Ouço o som da natureza controlada ao meu redor todos os dias, o canto despreocupado dos pássaros, o farfalhar das folhas ao vento, a chuva cadenciada molhando a terra. Observo as árvores, os animais despreocupados, as curvas delicadas que as borboletas desenham no ar durante a tarde ensolarada, vejo a vegetação, as frutas e as flores seguindo seu próprio calendário.
É quase inevitável pensar no tempo, no amadurecimento, no desabrochar e na conclusão de cada aspecto que esses detalhes trazem ao meu conhecimento e aos meus sentidos. De certa forma acho que nunca vou ter o pleno conhecimento de quando estarei no meu ápice ou de quando já estarei em declínio. Invejo a natureza e os diretamente regidos por seus elementos, pois são conhecedores do que são e de onde estão justamente por não questionarem as vertentes desse pensamento, nem mesmo inconscientemente.
Ao não intelectuarizarem, deixam de estar em estados reais e também imaginários, mas se tornam, de maneira pura e fidedigna.
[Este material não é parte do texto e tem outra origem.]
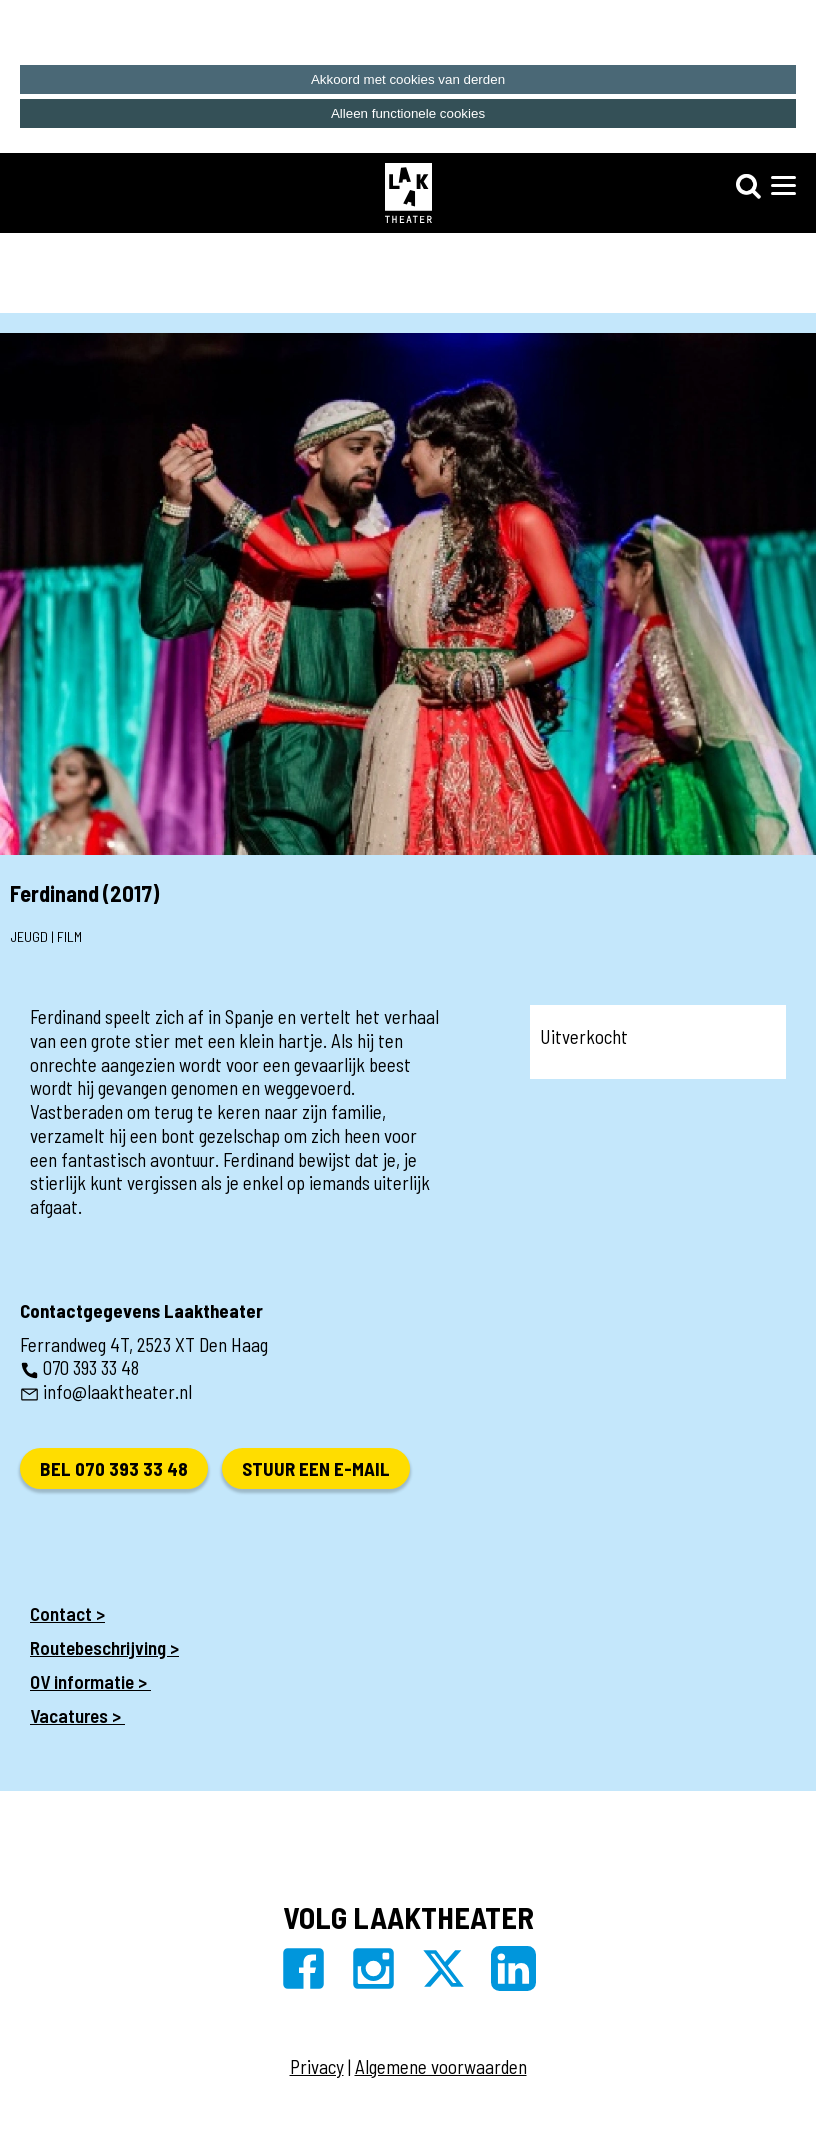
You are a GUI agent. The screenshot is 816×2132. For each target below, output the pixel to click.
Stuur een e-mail (316, 1468)
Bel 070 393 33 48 (114, 1468)
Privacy (317, 2066)
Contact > (67, 1613)
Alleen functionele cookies (408, 113)
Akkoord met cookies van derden (408, 79)
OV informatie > (90, 1681)
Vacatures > (77, 1715)
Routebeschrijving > (104, 1647)
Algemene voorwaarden (441, 2066)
São, e por tão fervorosamente serem, possuem a leveza natural do que não precisa de razão para ocorrer. Eu, por outro lado, me distancio tanto disso que me transformo, me moldo, metamorfoseio incessantemente de maneiras não orgânicas, mas não consigo evitar de sangrar ao reabrir feridas. Estou tão avançado e distante de tudo isso e ainda assim sou inferior e pequeno. Por trás dos meus óculos e de todas as telas frias e estáticas eu sorrio e percebo: nunca terei a dádiva de crescer, desabrochar e morrer. Na verdade, acho que talvez eu nunca desabroche, e por crer estar no meio, talvez essa seja a percepção que mais me incomode.